Today Dr. Martin Gleave of the Vancouver Prostate Centre in Canada gave a lecture about new approaches to treat castrate-resistant prostate cancer (CRCP) during the 24th Annual Congress of the European Association of Urology in Stockholm, Sweden.
“If we look at the way kidney cancer treatment has changed over recent years we see a glimpse of the future”, says Dr Gleave, “Targeted therapies may become available”.
Recent studies indicate that tumour cells can develop an ability to synthesise enzymes to produce their own androgens for androgen receptor (AR) activation after castration.
CRPC tumours are not uniformly hormone resistant and may remain sensitive to therapies directed against the ARs. Dr Gleave: “Several new classes of AR-targeting agents are now in clinical development, including the 2nd generation anti-androgen MDV3100, abiraterone, and Hsp27 (OGX-427)”.

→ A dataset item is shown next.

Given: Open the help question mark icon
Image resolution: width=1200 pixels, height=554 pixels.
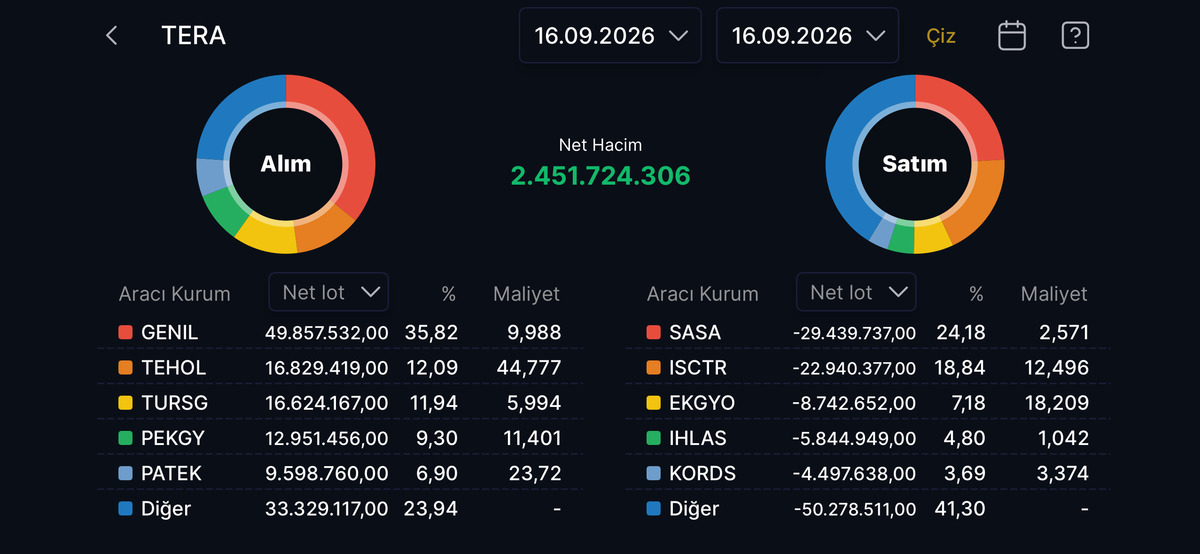Looking at the screenshot, I should [x=1075, y=36].
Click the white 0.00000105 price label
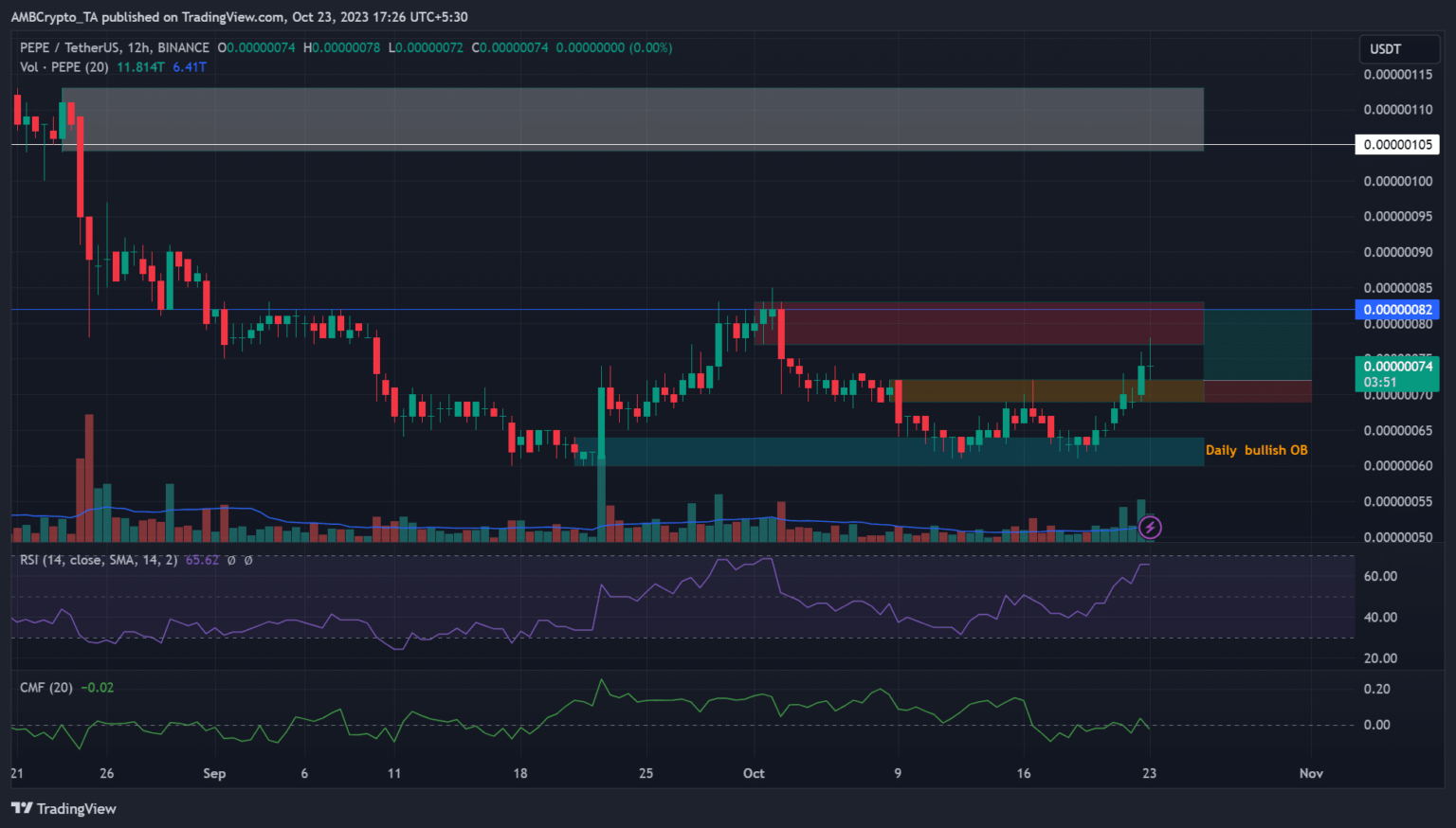Viewport: 1456px width, 828px height. (1398, 144)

The growth of new blood vessels, angiogenesis, plays an essential role in prostate cancer development and metastasis. “Among the various angiogenic targets implicated in tumour angiogenesis, vascular endothelial growth factor (VEGF), a potent angiogenic growth factor, and its receptor have evoked a lot of interest,” according to Dr Gleave. Bevacizumab targets VEGF and is a promising angiogenesis inhibitor in this indication. Other agents in late stage trials include sunitinib.

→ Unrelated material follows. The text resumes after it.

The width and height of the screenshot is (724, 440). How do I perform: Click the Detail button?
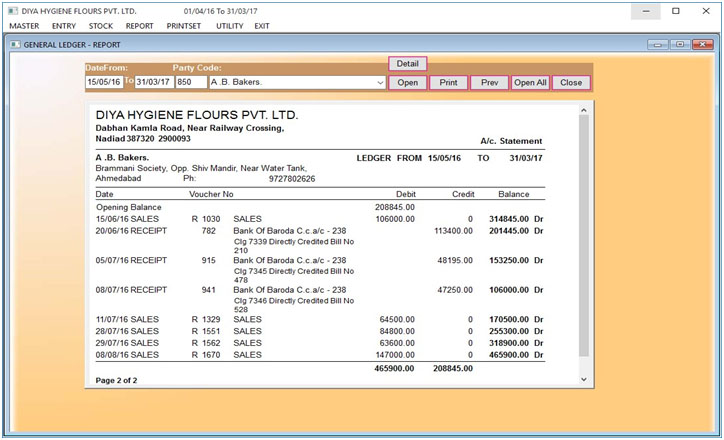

Clusterin is a stress-induced, multi-functional, molecular chaperone. A novel, phase I pre-prostatectomy trial defined the optimal biologically dose and toxicity parameters of OGX-011 with maximal knockdown of clusterin in prostate and lymph node tissues at the 640 mg dose level. A phase II study includes 81 men with CRPC to receive either docetaxel and OGX-11 (n=40) or docetaxel alone (n=41).
“All in all, we need to move forward with the momentum and continue to let biology guide treatment developments”, said Gleave, who also expressed his gratitude for being invited to speak at the 24th Annual EAU Congress.